However, I am not entirely up to speed with the entity system, and it might be that my custom entity is doing something wrong, which is causing the problem, and the original patch is not at fault. If someone knows, that'd be great.

chriscohen’s picture

Just noticed patch in #31 (and #21) does not correctly implement coding standards for the PHPDoc comment on entityreference_dereference() so that should be addressed at some point!

chriscohen’s picture

Can we get #21 committed? If not, can we outline the shortcomings of the solution in #21 and propose a better solution?

arcane’s picture

FileSize
30.69 KB

Here is a tgz file of patch #11 applied to the latest 7.x-1.0-rc3

David_Rothstein’s picture

Note that I posted a sandbox module, Field reference delete, which may be of interest here. It takes care of cleaning up the stale references in the case where the entity reference fields are stored in an SQL database (but doesn't work for fields stored elsewhere, so it isn't a 100% theoretically complete solution).

If I read the patch in this issue correctly, it seems to be taking the approach that entity_save() should always be called to record the changes. But it's actually not clear that's a good idea; saving a bunch of entities that didn't actually change (but that just had some stale references cleaned up) could actually lead to unwanted side effects! See @sun's point #1 at #556022-68: When a text format is deleted, some modules (like text.module) don't update their data, even though we say they do for discussion of a similar problem.

JvE’s picture

I agree. Simply getting rid of the references was my first approach but the consensus was that the API should be used so modules could react to entities losing relationships.
I guess it boils down to how you see it. Either as a cleanup of bug-causing cruft left behind by the entityreference module, or as the separation of two previously related entities.

"Field reference delete" does look interesting. I'll take it for a spin later.

amitaibu’s picture

I think since there are different scenarions (noSQL, using queue VS on the fly) ER should take the simple approach similar to @David_Rothstein implementation, only done as a behavior -- so site-admins can disable it and have their own.

joachim’s picture

As well as cleaning up references, I think there are other use cases too. (Possibly slightly off-topic for this particular thread, as I'm not sure whether these are things that should be in different modules from David_Rothstein's project.)

Suppose we have a reference field on A pointing to B: A --> B. I can think of the following configurations:

- B may not be deleted while the reference exists. Eg, don't delete taxonomy terms that are in use
- A may not be deleted while the ref exists. Eg, don't delete product nodes that point to active products
- deleting A deletes B. Eg, the reference is being used in a way that considers B a 'sub-entity' of A in some way.
- deleting B deletes A. Eg, when deleting a project, delete all issues that belong to that project

Furthermore, for entities that support a concept of status (nodes, users, products that I know of), it can be desirable to have changes in status cascade either one way or the other (or even both?!).

kevinob11’s picture

I'm using the code from #11, but it doesn't work well if its a user referencing a node (user -> company, then delete the company for example), as it gives a foreach error.
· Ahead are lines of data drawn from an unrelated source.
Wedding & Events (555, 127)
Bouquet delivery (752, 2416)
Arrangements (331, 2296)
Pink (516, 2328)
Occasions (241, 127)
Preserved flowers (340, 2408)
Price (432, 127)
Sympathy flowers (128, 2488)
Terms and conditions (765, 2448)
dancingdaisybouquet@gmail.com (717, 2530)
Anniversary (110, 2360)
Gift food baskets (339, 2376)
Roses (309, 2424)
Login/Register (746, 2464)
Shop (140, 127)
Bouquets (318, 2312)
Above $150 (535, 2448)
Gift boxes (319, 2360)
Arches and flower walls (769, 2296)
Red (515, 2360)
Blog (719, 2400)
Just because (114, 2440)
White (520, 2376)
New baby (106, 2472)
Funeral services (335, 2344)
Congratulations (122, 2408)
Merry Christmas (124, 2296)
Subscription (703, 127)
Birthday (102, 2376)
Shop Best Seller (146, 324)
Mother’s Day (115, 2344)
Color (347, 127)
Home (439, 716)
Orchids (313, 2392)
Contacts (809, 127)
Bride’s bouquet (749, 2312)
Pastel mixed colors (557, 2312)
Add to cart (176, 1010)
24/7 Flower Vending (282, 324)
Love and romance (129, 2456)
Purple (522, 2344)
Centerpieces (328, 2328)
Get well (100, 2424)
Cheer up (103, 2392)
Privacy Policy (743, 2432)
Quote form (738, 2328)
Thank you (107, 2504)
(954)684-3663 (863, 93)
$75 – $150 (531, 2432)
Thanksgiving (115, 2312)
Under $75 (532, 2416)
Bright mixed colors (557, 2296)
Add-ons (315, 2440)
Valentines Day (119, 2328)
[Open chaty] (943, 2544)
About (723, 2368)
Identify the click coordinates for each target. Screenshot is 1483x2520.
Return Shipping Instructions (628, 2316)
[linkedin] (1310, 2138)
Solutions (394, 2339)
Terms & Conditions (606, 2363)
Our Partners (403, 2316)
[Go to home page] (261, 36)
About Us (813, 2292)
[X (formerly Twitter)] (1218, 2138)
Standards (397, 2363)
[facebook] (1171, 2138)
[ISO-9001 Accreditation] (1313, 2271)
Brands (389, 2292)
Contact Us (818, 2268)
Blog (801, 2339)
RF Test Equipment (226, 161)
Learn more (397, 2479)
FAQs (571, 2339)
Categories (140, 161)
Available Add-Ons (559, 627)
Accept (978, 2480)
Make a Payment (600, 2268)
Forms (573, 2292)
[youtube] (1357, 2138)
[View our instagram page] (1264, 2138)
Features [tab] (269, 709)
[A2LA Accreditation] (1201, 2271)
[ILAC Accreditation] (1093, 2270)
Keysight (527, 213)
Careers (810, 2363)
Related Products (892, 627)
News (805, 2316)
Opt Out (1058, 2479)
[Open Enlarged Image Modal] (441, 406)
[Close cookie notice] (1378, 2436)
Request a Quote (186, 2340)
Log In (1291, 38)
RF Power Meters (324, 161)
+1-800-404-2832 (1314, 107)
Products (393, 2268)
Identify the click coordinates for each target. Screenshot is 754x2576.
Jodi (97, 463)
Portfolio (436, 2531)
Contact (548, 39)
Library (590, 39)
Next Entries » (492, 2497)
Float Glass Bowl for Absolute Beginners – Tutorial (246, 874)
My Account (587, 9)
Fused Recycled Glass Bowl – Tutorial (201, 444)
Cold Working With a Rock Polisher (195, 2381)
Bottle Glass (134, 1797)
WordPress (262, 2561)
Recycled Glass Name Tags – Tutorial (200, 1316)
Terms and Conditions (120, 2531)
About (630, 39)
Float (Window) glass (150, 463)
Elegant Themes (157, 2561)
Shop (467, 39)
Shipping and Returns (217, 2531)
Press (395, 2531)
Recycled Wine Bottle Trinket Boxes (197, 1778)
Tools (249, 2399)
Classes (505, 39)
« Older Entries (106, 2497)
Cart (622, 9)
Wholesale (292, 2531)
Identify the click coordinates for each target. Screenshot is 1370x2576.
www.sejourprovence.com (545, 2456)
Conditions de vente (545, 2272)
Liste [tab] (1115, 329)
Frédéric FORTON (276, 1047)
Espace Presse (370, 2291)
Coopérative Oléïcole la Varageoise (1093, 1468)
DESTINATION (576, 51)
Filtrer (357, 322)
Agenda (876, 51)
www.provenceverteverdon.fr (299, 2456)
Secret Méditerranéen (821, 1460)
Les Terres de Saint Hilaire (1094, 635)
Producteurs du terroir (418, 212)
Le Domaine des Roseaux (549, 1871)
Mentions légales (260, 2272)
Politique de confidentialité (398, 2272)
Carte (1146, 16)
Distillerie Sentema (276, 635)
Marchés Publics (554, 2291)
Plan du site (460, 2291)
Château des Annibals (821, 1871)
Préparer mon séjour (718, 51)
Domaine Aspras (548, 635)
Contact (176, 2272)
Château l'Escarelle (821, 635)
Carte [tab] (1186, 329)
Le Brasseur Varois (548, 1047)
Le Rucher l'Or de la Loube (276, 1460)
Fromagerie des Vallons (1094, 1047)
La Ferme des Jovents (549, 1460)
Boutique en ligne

It looks like this is because on line 1221 this uses the language from the entity (rather than the field) to grab the field values.

I think this would likely be best done either using either entity api wrappers so you don't have to deal with language (its done for you) or the function field_language() to get the language of the actual field instead of the language of the entity.

My users often don't have a language set on the entity, I believe because this is not set with the default language like a node, rather it is only set if the user actually selects their language, though I could be wrong on this part. I'll try to post a patch this afternoon if I have time.

pravin.katragadda’s picture

Is there any Movement on this. We find it as an issue at our end as well.

sw3b’s picture

I'm using this module on my side ! It work great for me...

http://drupal.org/project/ercd

amitaibu’s picture

After implemented several solutions that require a scalable solution (mass delete in OG, mass notifications send in message-subscribe) I now think that maybe should integrate with Advanced-Queue module.
See og/og-vocab/message-subscribe for examples.

olofbokedal’s picture

For those who are interested, here's #31 patched agains 7.x-1.0.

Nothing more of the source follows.